Проходит еще несколько дней.
— Помилуй, господи, бабушку! — говорит Саша уж одна, без подсказыванья старушки. — Что же бабушка? — прибавляет она грустно, но, не получив ответа, продолжает: — Помилуй, господи, бабушку…
— Помяни, господи, — поправляет ее тетенька.
Но девочка возразила, что бабушка учила: помилуй, господи, бабушку, а помяни, господи, маменьку, — маменька высоко.
— Бабушка тоже высоко, там! — отвечает тетенька, указывая на небо.
— Ушла?
— Ушла… Молись же, молись, — ничего: у тебя есть папаша; приедет, гостинцев привезет, — утешала ее тетенька.
Но девочка горько плакала: рассердилась на нее бабушка и ушла… эх, бабушка!
Однако ж Саше удалось наконец увидеть и бабушку во сне; бабушка ей улыбалась, она не сердится на нее. «Голубчик бабушка!» — воскликнула Саша и в радости посылала поцелуи в небо.
После бабушки тетенька сделалась полной хозяйкой и наследницей. При тетеньке Саша меньше болтала и смеялась, еще меньше прыгала; улыбка не вызывала улыбки на холодном и суровом лице тетеньки, которая не понимала, что значат эти заглядыванья девочки ей в глаза то с той, то с другой стороны; тетенька не целовала ее, как бабушка, и уже не тем тоном кричала ей: «Да перестанешь ли ты, вертушка!», когда она резвилась. «Но вот приедет папенька: папенька лучше», — думает про себя Саша.
Проходит около года. Папенька приезжает.
— Кто это, тетенька? — спрашивает Саша, проснувшись утром и увидев какого-то незнакомого мужчину, который спал на диване лицом к стене.
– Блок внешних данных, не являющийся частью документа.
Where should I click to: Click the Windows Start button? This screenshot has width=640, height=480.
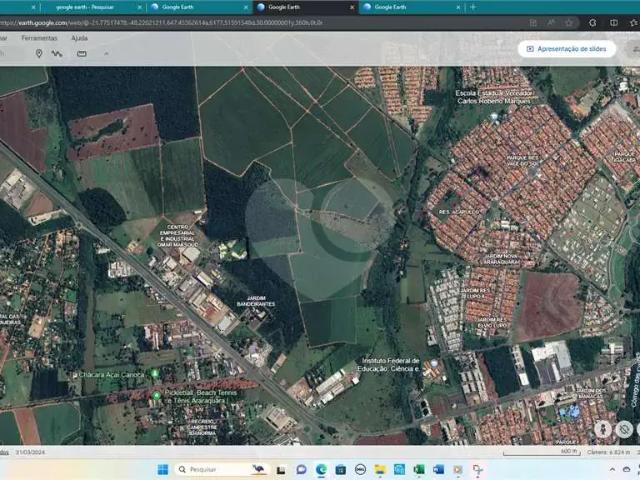click(163, 469)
— Одевайся скорее, — говорит тетенька, — это брат приехал, твой папаша.
И девочка весело засуетилась на постели.
— Гостинцы? — спросила потом она, указывая на корзинку, которая лежала на чемодане, у дивана.
— Тс! будь умница, оденься, умойся, потом и разбудишь его.
В минуту Саша была готова.
— Папаша! — начинает она робко будить своего отца.
Папаша не шевелился.
— Папенька! — сказала она погромче, стараясь заглянуть ему в лицо.
— Дяденька! — снова кричит дитя, усомнившись, вероятно, в действительной принадлежности ему имени отца.
Но и «дяденька» не пошевельнулся. Саша что-то думала.
— Братец моей тетеньки! — крикнула она наконец и робко отскочила от дивана.
Спящий зашевелился и, промычав что-то, повернулся на другой бок. Потом он открыл глаза и, оглядывая комнату, остановил их на дочери, тревожно ожидавшей, что скажет ей братец тетеньки.